The show is not without some ambitions beyond telling a cool spy/action story. Greer soon emerges as a nuanced, layered character that provides Pierce with his best material in a few years, and there is an admirable and mostly effective attempt at developing both the character of Suliman and his wife Hani (Dina Shihabi). There perhaps isn't quite enough story to justify the time the show sometimes chooses to spend with Suliman in the present day (which the show seems to eventually realize), but when an episode comes along that is built upon flashbacks to his younger self in Paris with his brother, before they were both radicalized, the show is injected with a new energy. This episode and its flashbacks work well, making Suliman both more understandable and less reachable.
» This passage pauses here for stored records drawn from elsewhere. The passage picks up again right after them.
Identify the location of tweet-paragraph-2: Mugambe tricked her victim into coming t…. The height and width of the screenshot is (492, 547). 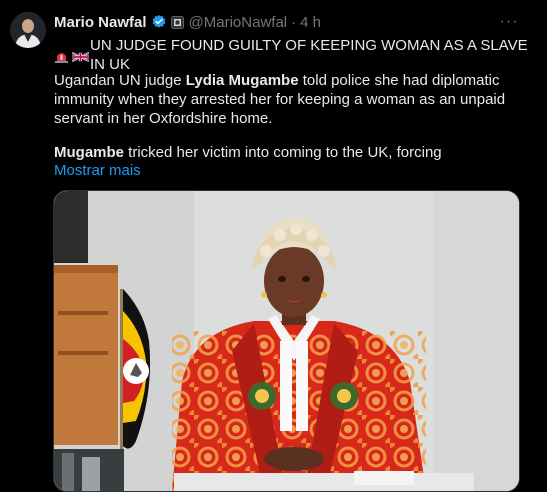
(294, 152).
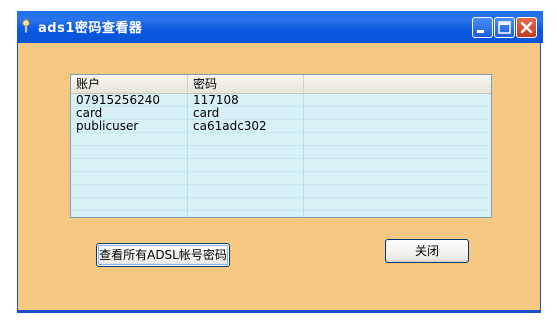 This screenshot has width=557, height=321. I want to click on column-header-password: 密码, so click(246, 84).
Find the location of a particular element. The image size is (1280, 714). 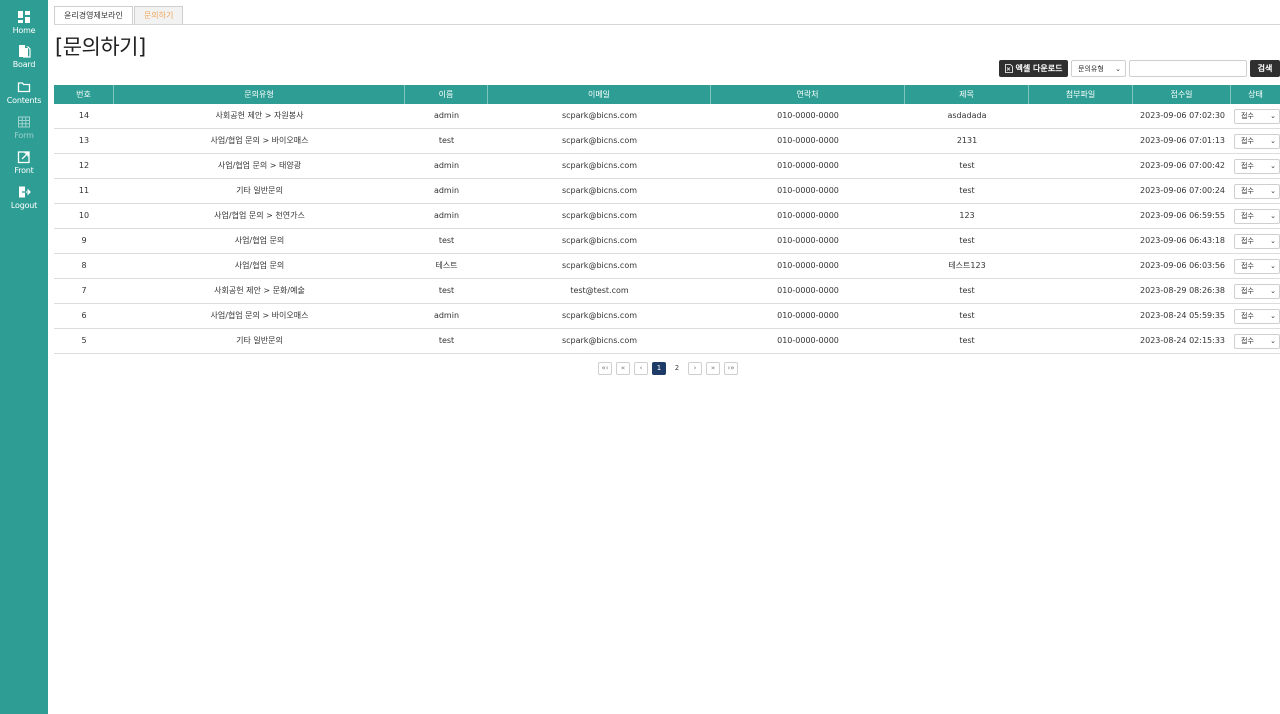

sidebar-item-contents: Contents is located at coordinates (24, 97).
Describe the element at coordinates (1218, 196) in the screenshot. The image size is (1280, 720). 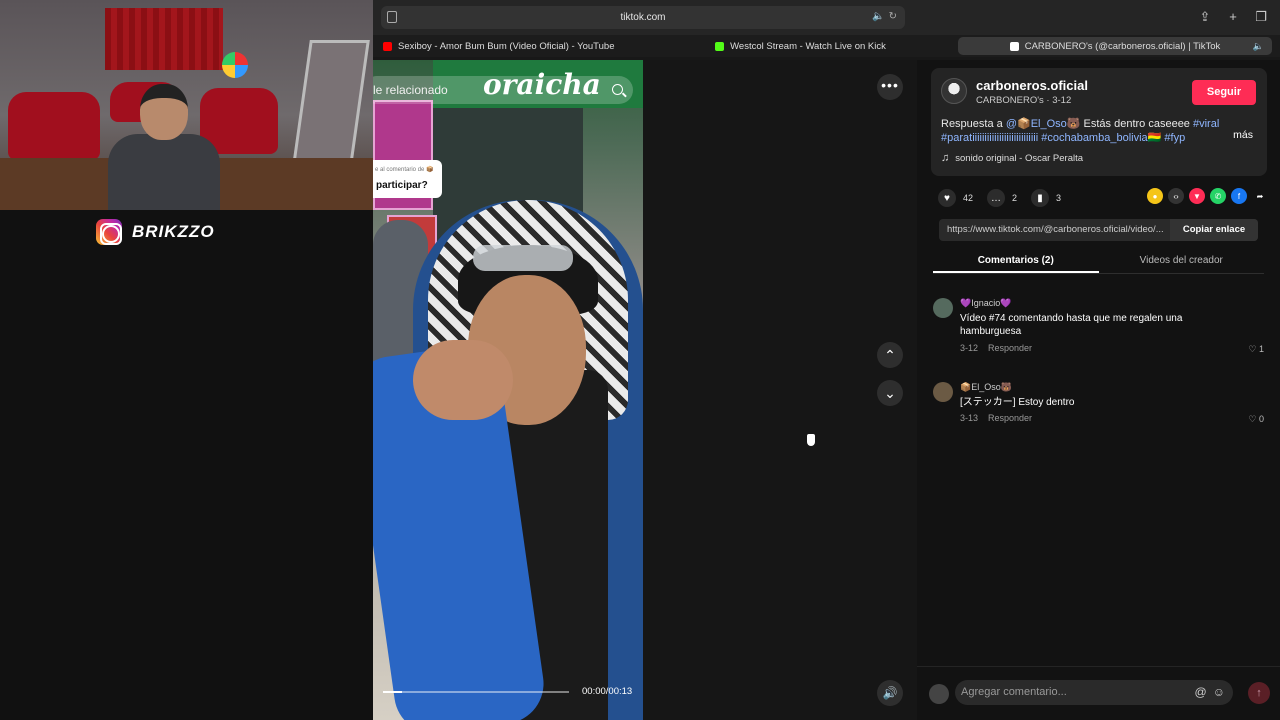
I see `whatsapp-icon: ✆` at that location.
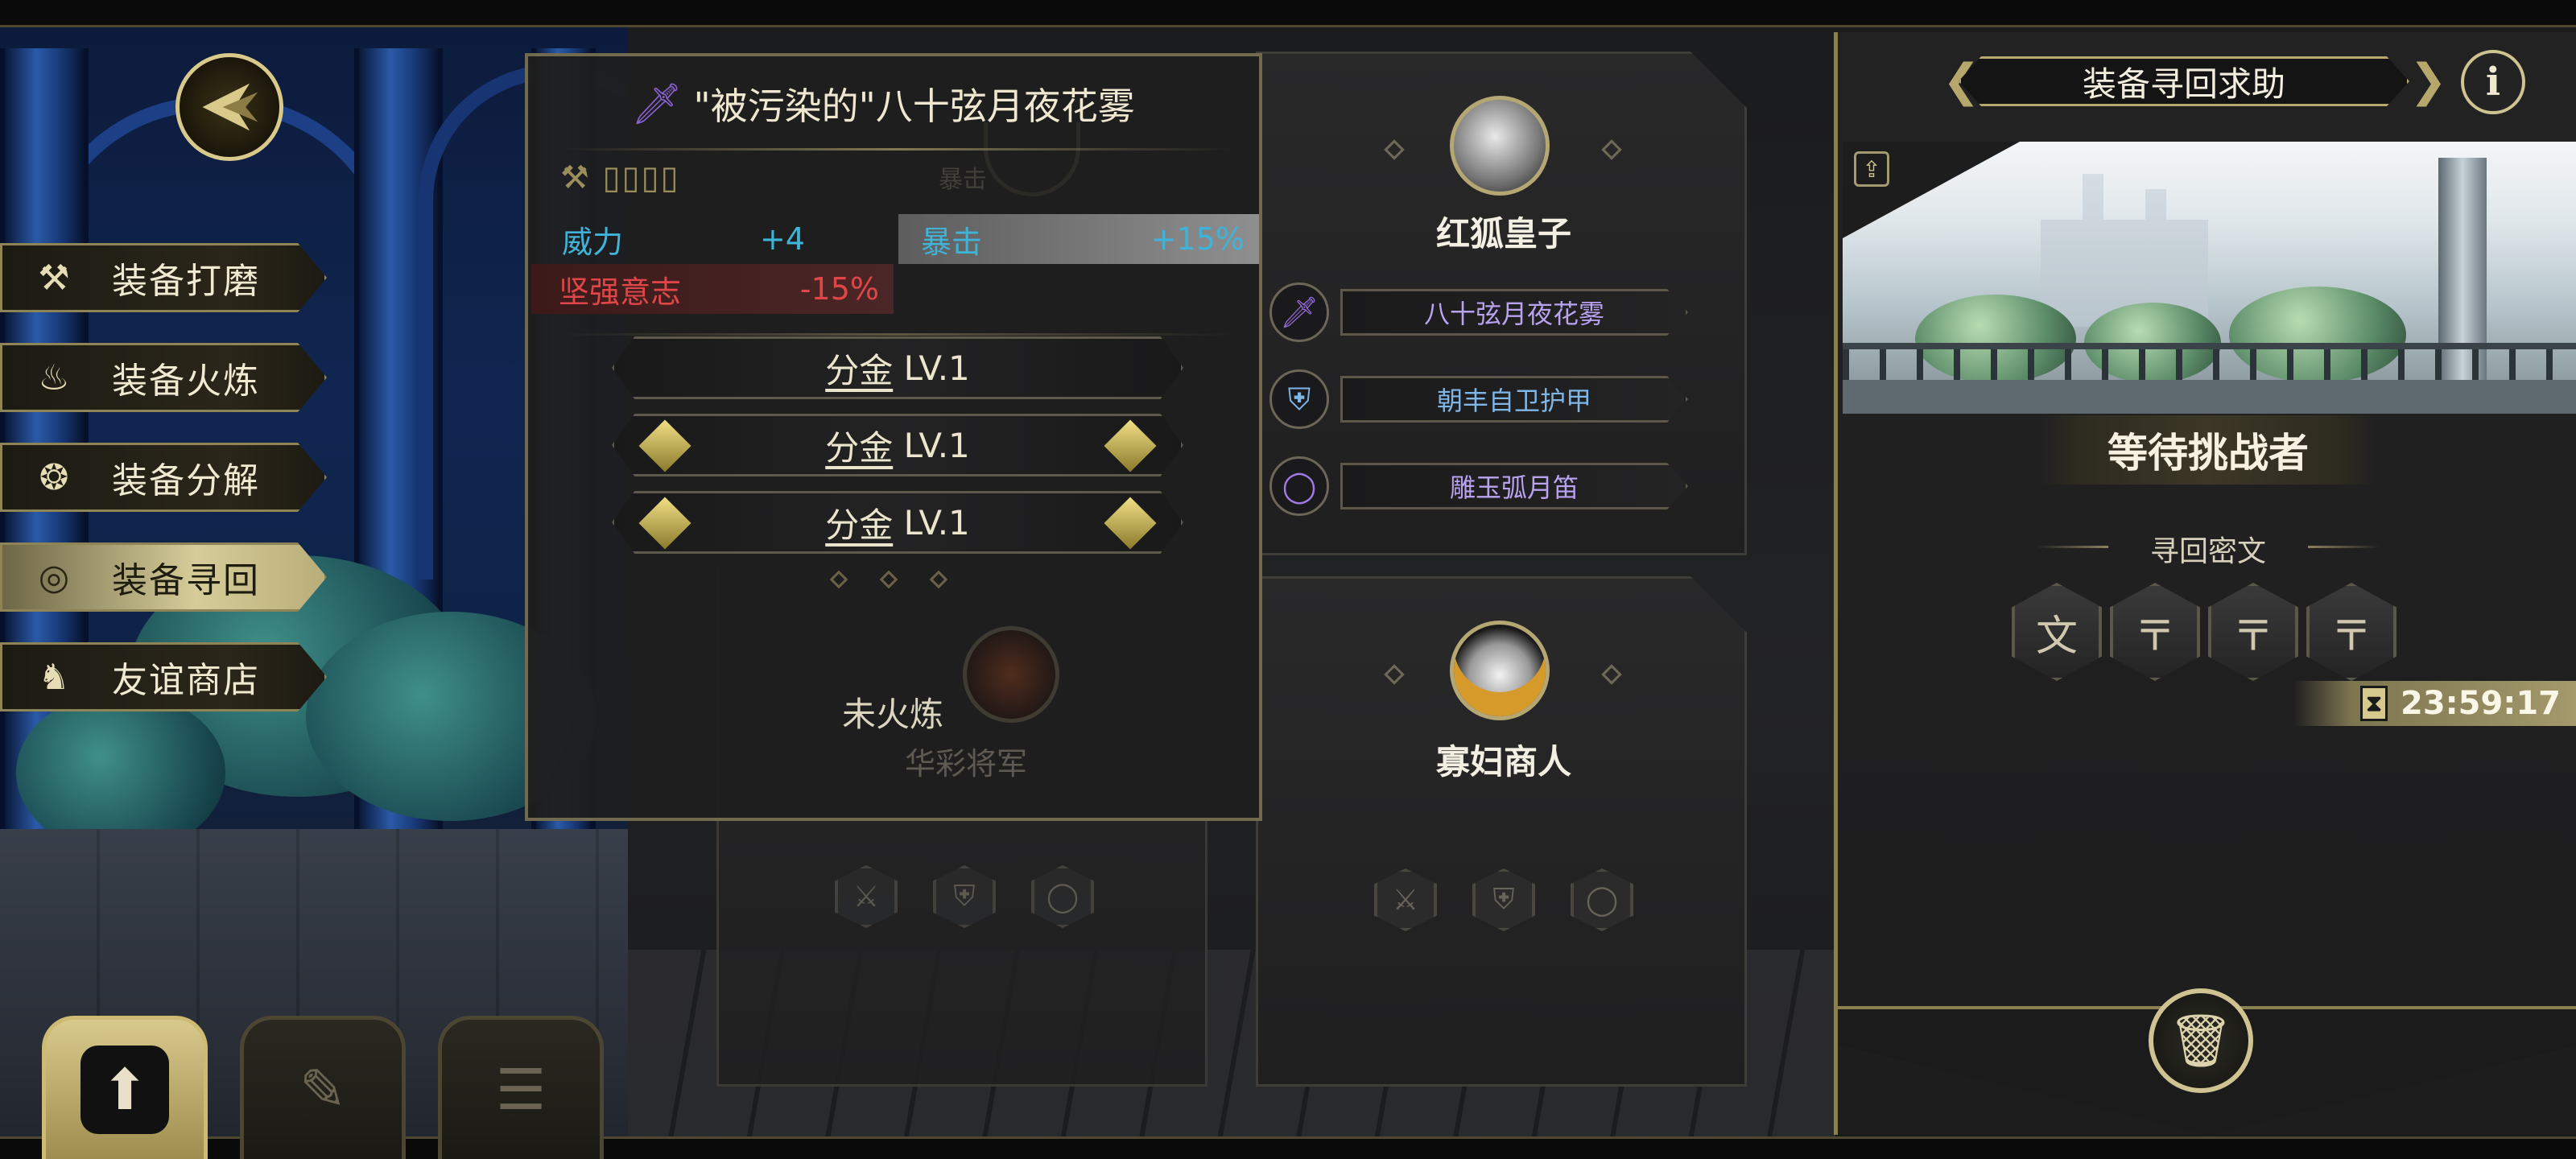  What do you see at coordinates (963, 180) in the screenshot?
I see `ghost-text: 暴击` at bounding box center [963, 180].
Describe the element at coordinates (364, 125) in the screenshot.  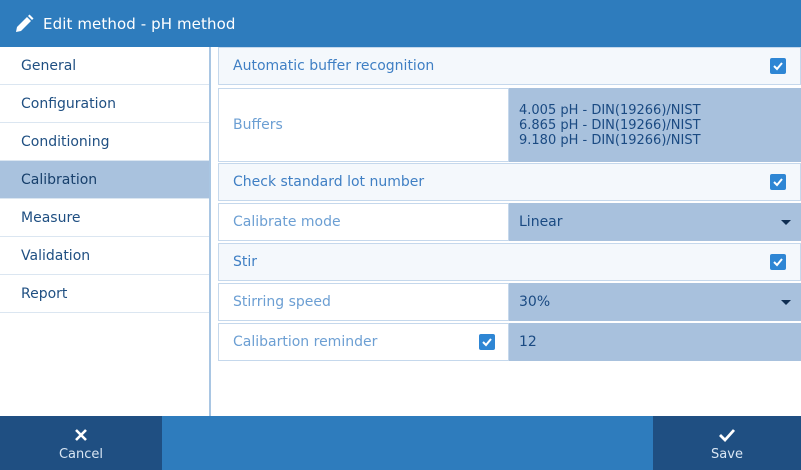
I see `buffers-label: Buffers` at that location.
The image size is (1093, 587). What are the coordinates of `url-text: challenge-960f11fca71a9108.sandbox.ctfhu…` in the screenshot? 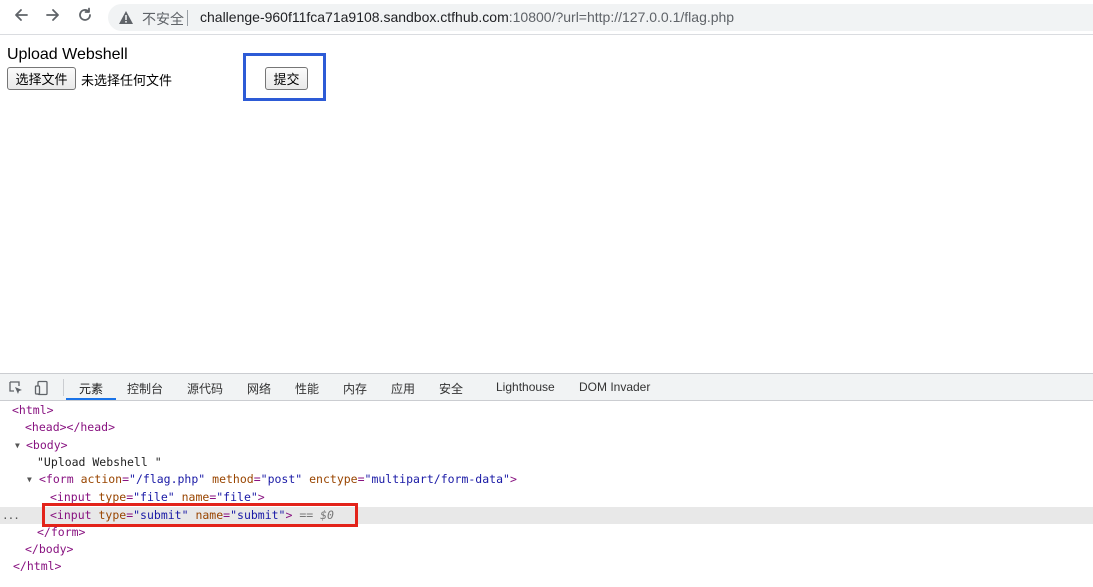 It's located at (467, 17).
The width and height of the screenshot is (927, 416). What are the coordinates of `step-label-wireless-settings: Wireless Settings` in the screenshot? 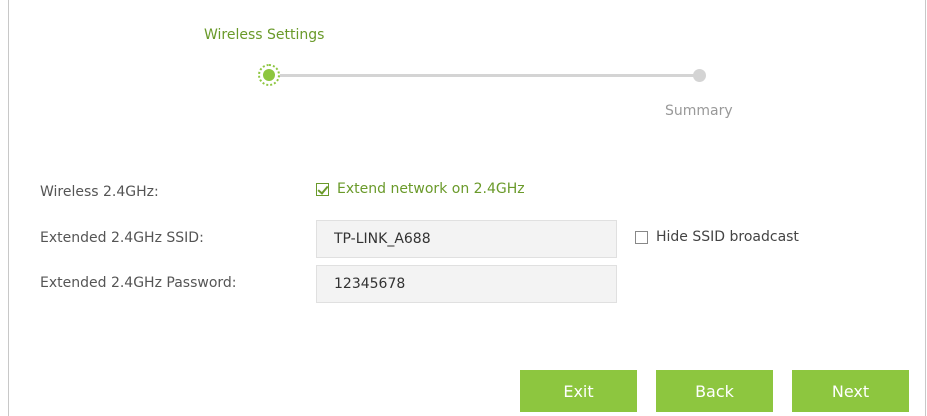 It's located at (264, 35).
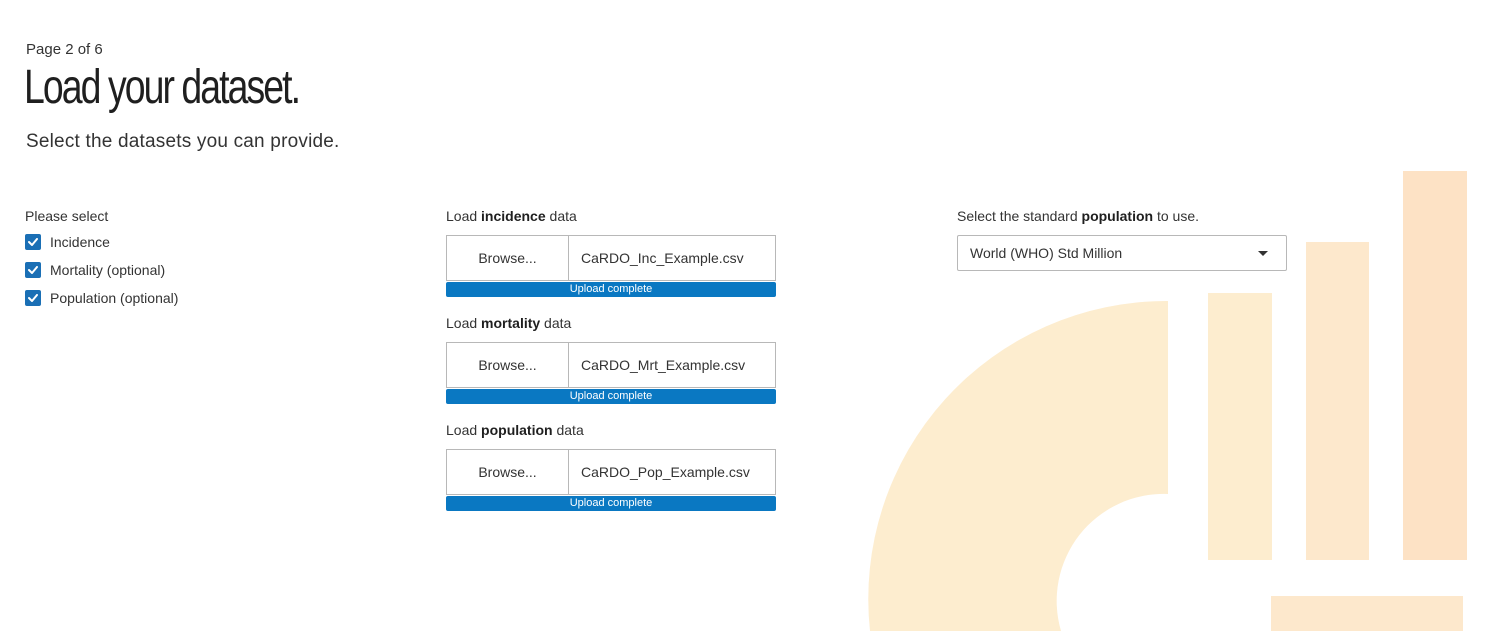  Describe the element at coordinates (1263, 253) in the screenshot. I see `caret-down-icon` at that location.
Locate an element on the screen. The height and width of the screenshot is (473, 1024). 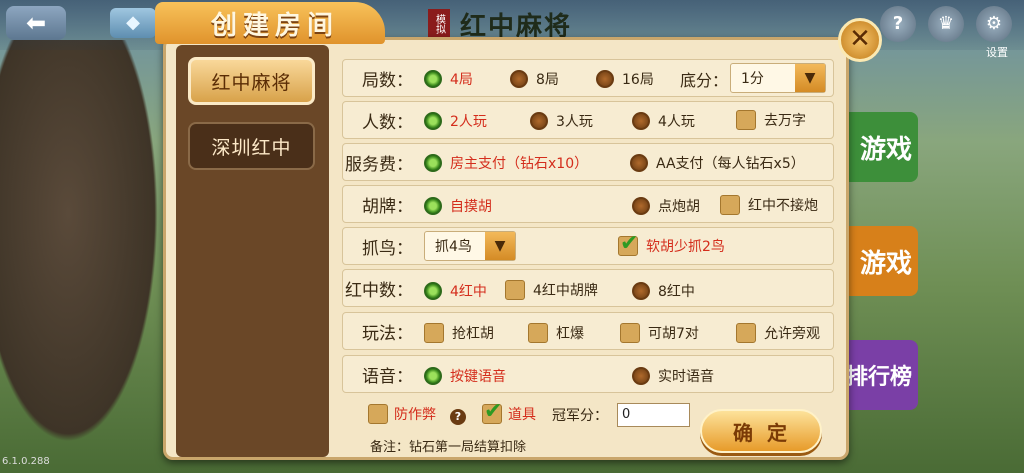
option-label: 自摸胡 is located at coordinates (471, 207).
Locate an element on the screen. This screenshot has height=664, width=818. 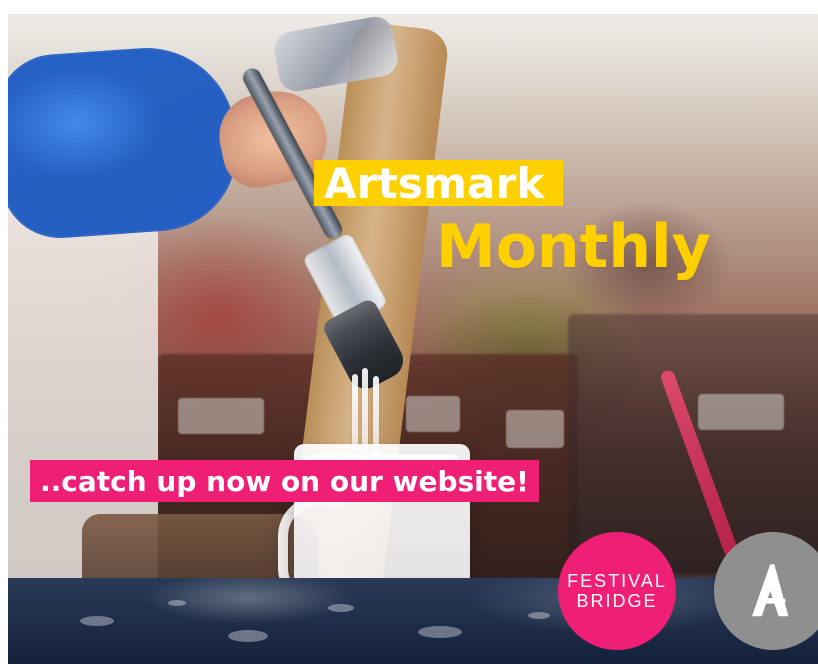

Every once in a while the show will attempt to make some commentary on the war on terror, with results that are more successful than you would expect. The pilot opens on two young Lebanese brothers dancing in their bedroom before their house is destroyed by a U.S air-raid, and a key supporting character who emerges in the season is Victor Polizzi (John Magaro), a drone pilot who is being destroyed by guilt over the innocent people he has killed. All of this isn't the show's focus, but it provides some welcome shading.

Now, just because a show doesn't aim to be the next The Wire doesn't mean it can't be great, and Jack Ryan is far from perfect. All the globe-trotting action eventually leaves Krasinski's titular character feeling like a passenger in his own show, and we never get a firm idea of who our protagonist really is. However, Krasinski is charismatic enough for this to not hurt the show too much. I'm also not a huge fan of how the show is filmed: for all its terrific locations, not often enough does the show take advantage of this visually, its directors (who include Morten Tyldum for the pilot and Daniel Sackheim) usually settling for the most workman-like way to shoot everything. This is the one area where the show's TV-like tendencies work against it.

There's also an uninspired and under-cooked romance between Jack and Dr. Cathy Muller (Abbie Cornish, in a thankless role), but this takes up so little screen time, and it's impact on the story and the viewer is pretty much non-existent, that it's hardly worth mentioning (and, in the interest of full disclosure, I forgot about it until I finished the previous paragraph).

But none of the above problems do too much to detract from one's enjoyment of the show, though they do hold it back from being the most effective version of itself. Overall, Jack Ryan is well worth a watch, one of Amazon's most successful attempts at a drama series yet, and provides a refreshing dosage of unpretentious and able TV storytelling in an era where such a thing is far too rare.